Note that composite tubing section 2 may actually be made up of a plurality of interconnected sections, although one continuous section is preferred because it avoids problems associated with leaking connections or having to ensure proper electrical contact numerous times between the wellhead 1 and the TRSV 3. Moreover, composite tubing is generally spoolable, meaning that the one continuous section can be wound on a spool or reel 7 as it is removed, making trips in and out easier and quicker. On the other hand, it is likely that steel tubing section 6 comprises a plurality of interconnected sections, although in accordance with the present invention it is not so required and could also be composite tubing.
In accordance with the present invention, a safety valve assembly can be installed and removed quickly and efficiently using the configuration illustrated in FIG. 1. After the well has been drilled, cased and completed production tubing string assembly 10 is installed in a conventional manner with the expanded coupling portion 6a on its uphole end. The tubing assembly with the electrically operable valve 3 and tubing latch 4 connected to the conductors 8 in tubing section 2a is unspooled from reel 7 on platform 13 and lowered into the conductor 11a through the casing head 9 and to the mating expanded coupling portion 6a. Although not shown the assembly could also use conductors 8 to transmit signals relating to subsurface: 1. sensors for valve and latch position; 2. transducers monitoring well conditions such as flow rate, temperature and pressure; and 3. other remotely actuateable devices such as injectors and the like. The electrical tubing latch 4 latches the tubing into sealed engagement with the expanded coupling portion 6a. Conductors 8 connected to the various subsurface devices, sensors and transducers are wired at 27 to the control box 25 containing suitable related circuitry well known in the art.
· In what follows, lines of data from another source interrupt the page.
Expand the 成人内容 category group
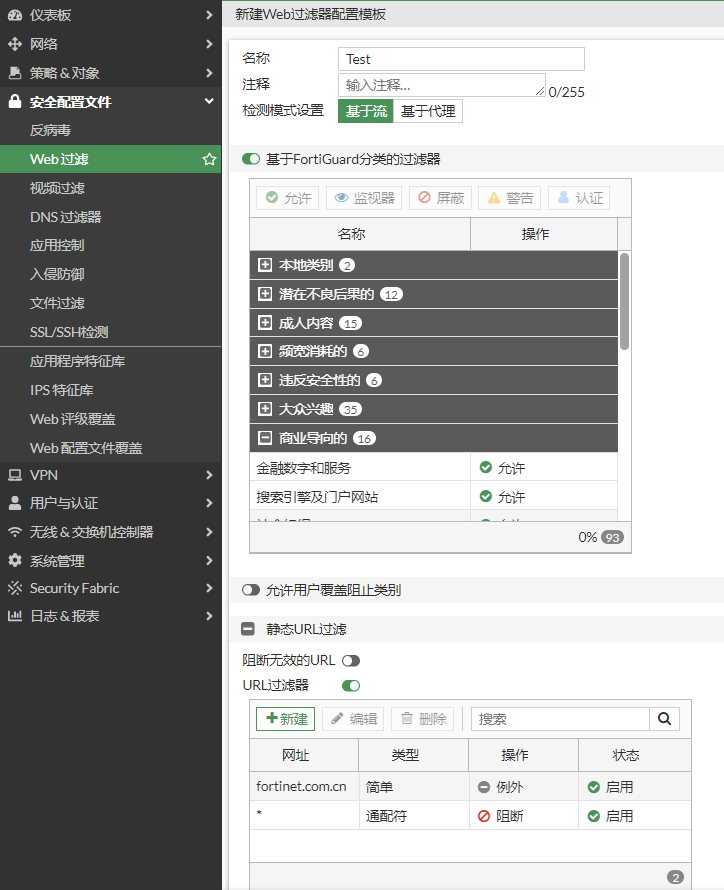Viewport: 724px width, 890px height. [x=265, y=323]
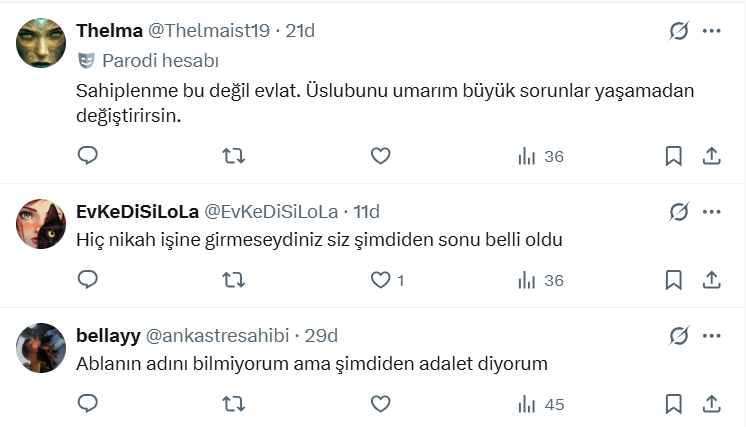Viewport: 746px width, 427px height.
Task: Like Thelma's tweet
Action: (x=380, y=156)
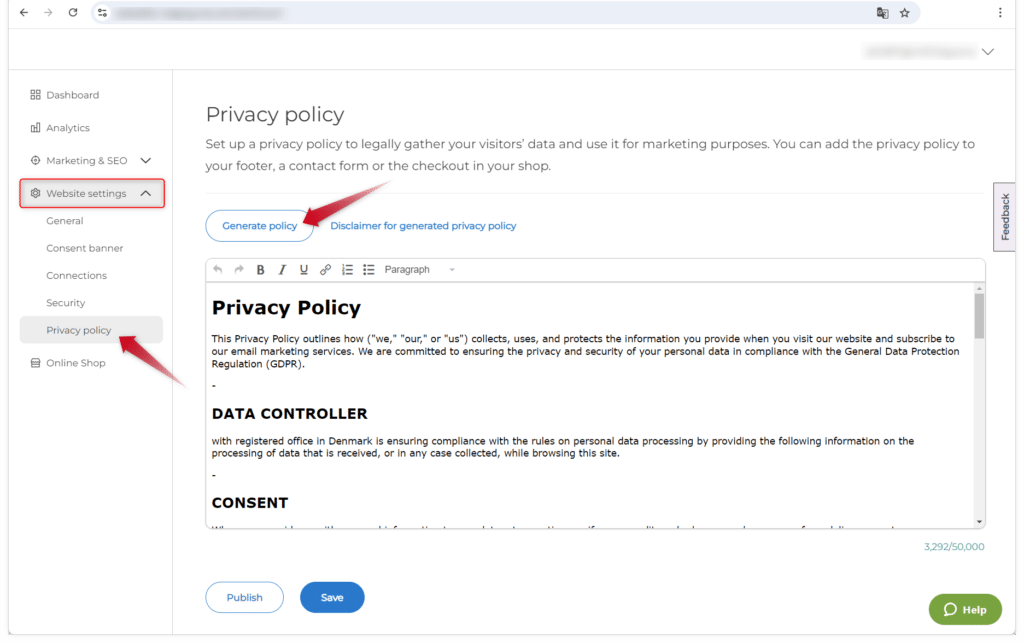
Task: Apply bold formatting in the editor toolbar
Action: 261,270
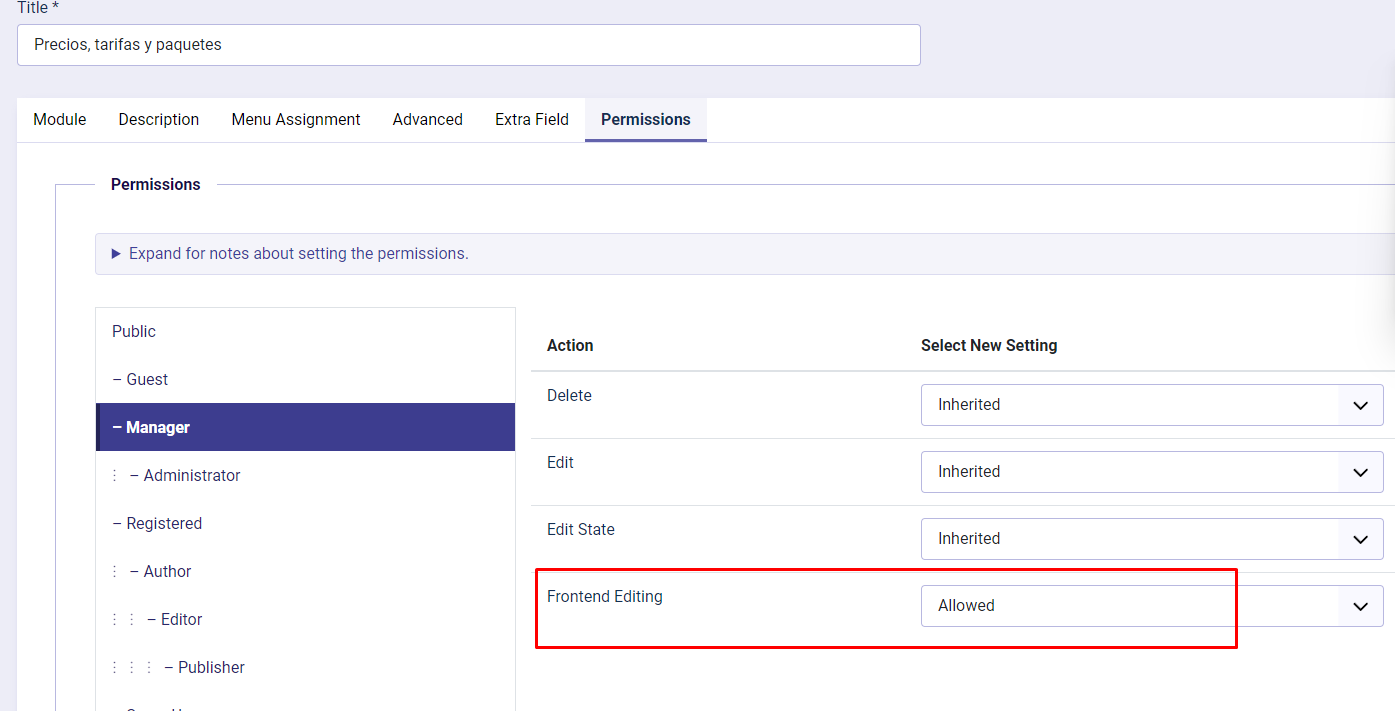Pick the Administrator user group
Screen dimensions: 1395x711
[192, 476]
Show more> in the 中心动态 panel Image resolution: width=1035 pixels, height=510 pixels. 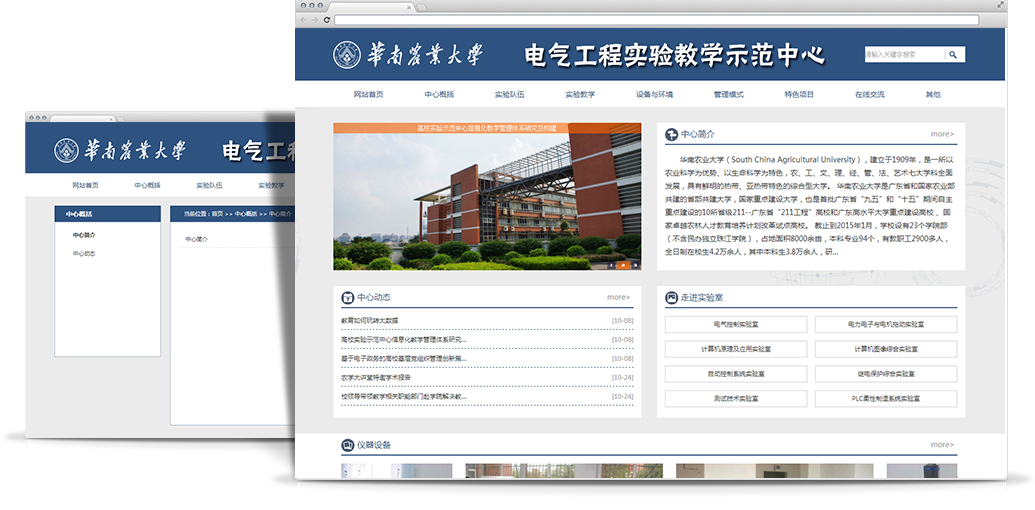tap(618, 297)
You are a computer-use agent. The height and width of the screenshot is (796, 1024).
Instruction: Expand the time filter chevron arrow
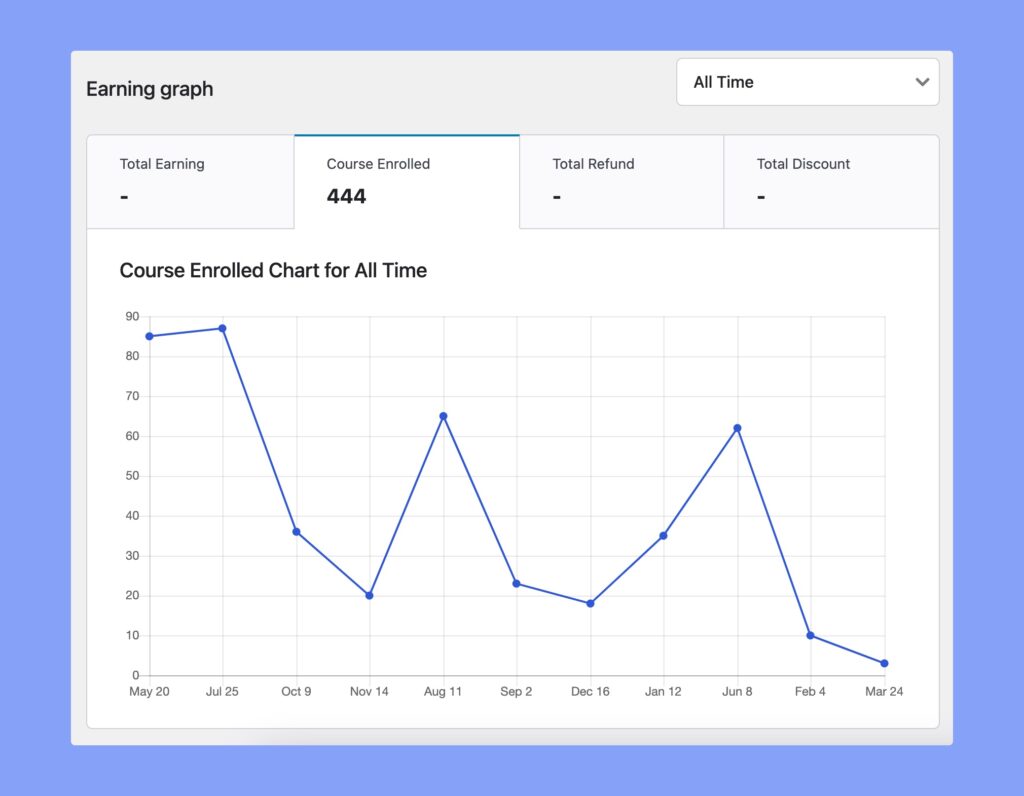(922, 83)
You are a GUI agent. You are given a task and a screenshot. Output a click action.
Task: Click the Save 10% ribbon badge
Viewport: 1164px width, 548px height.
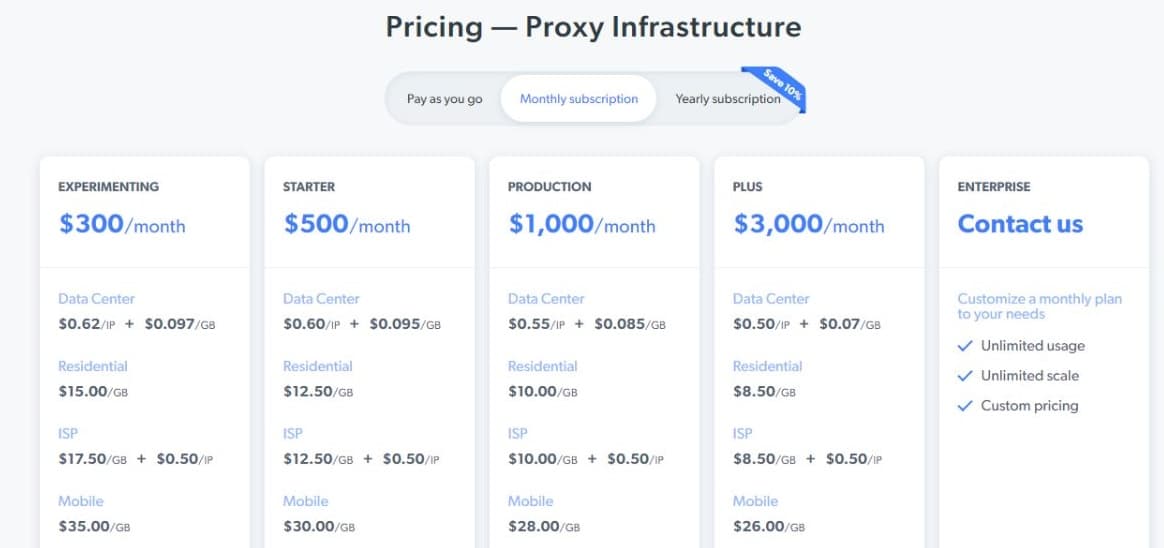776,88
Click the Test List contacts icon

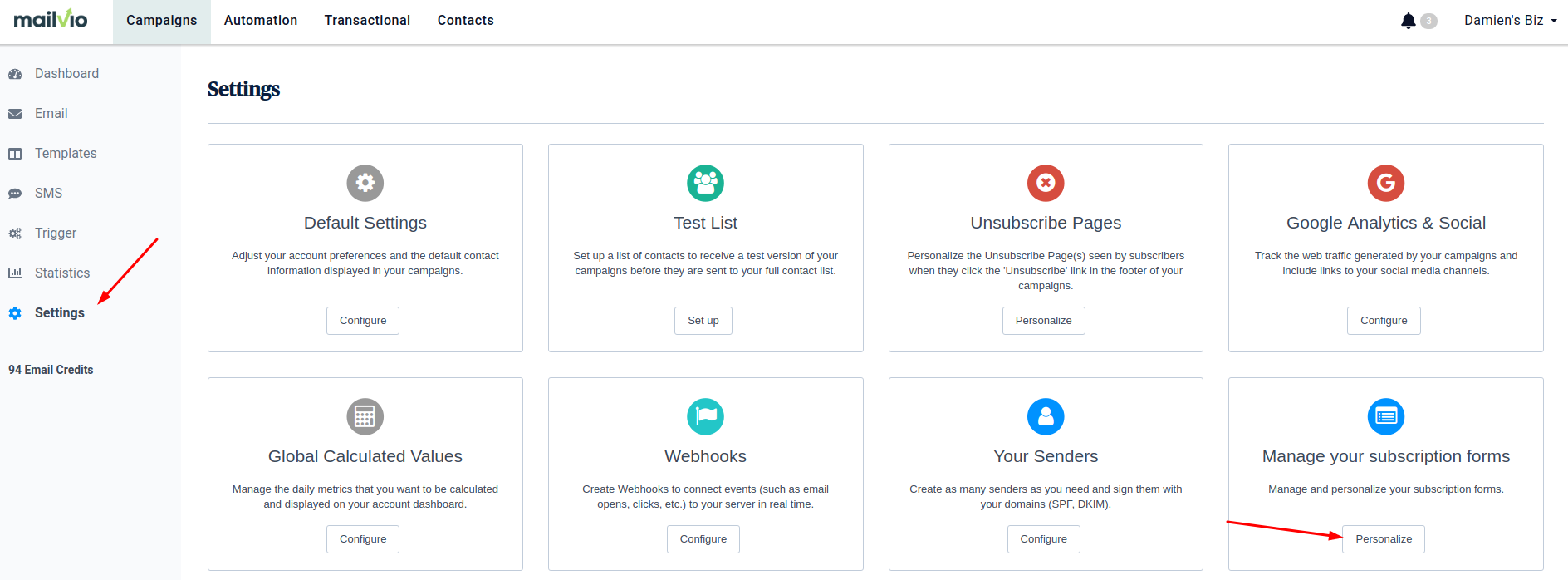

Thereafter the normally closed TRSV 3 is held open by electrical power supplied to the valve from controller 25 through conductors 8. When power is removed the valve closes. Control of the valve could be in response to information relating to subsurface well conditions transmitted through conductors 8. To remove the assembly, power is supplied through conductors 8 to operate or open latch 4 allowing the assembly to be removed on to reel 7 located on the platform 13. In land installations the operation would be identical.
In accordance with the present invention, upper production conduit 32 comprises tubing formed of a non-conducting material, and is preferably a composite tube having a plurality of layers. Embedded or enclosed within the non-conducting material is a plurality of electrical conductors 8 (not shown). The construction of the non-conductive tubing is described in more detail below. In the illustrated embodiment, wellhead surface controller 25 is connected to a source of electric current (not shown) by means of power cable 26. In a preferred embodiment multi conductor cables 27 and 28 connect the surface controller 25 to the embedded electrical conductors 8 in upper production conduit 32. In an alternate embodiment, an optional condition status-monitoring circuits (not shown) and transducer circuits are also carried by the embedded conductors. In yet another embodiment, a single embedded conductor serves as the positive conductor of the power circuit, with casing 11 serving as a connection to ground.
At the lower end of upper production conduit 32, there is positioned a TRSV 35, preferably a solenoid-actuated valve, such as the one described in more detail in U.S. Pat. No. 4,981,173, entitled Electric Surface Controlled Subsurface Valve System, which is by reference incorporated here in its entirety for all purposes. Set forth below is a description of one such valve adapted for use according to an embodiment of the present invention. TRSV 35 is mechanically and electrically coupled to the conduit 32 by means of an assembly support flange 36 that engages the end of conduit 32. The TRSV 35 includes an elongate housing 41 having a generally cylindrical outer configuration and recesses formed therein for receiving the components of the solenoid-actuated safety valve. The assembly support flange 36 includes a threaded tubular upper end 40 and a lower end having a radially extending flange portion 42 attached to the inner walls of the housing 41 by means of an adaptor 43. Housing 41 includes an axially extending central bore 44 for receiving an operator tube 45 adapted for axial movement therein. The operator tube 45 may preferably be formed of several cylindrical sections of varying thickness and mass as well as of materials having different magnetic permeability.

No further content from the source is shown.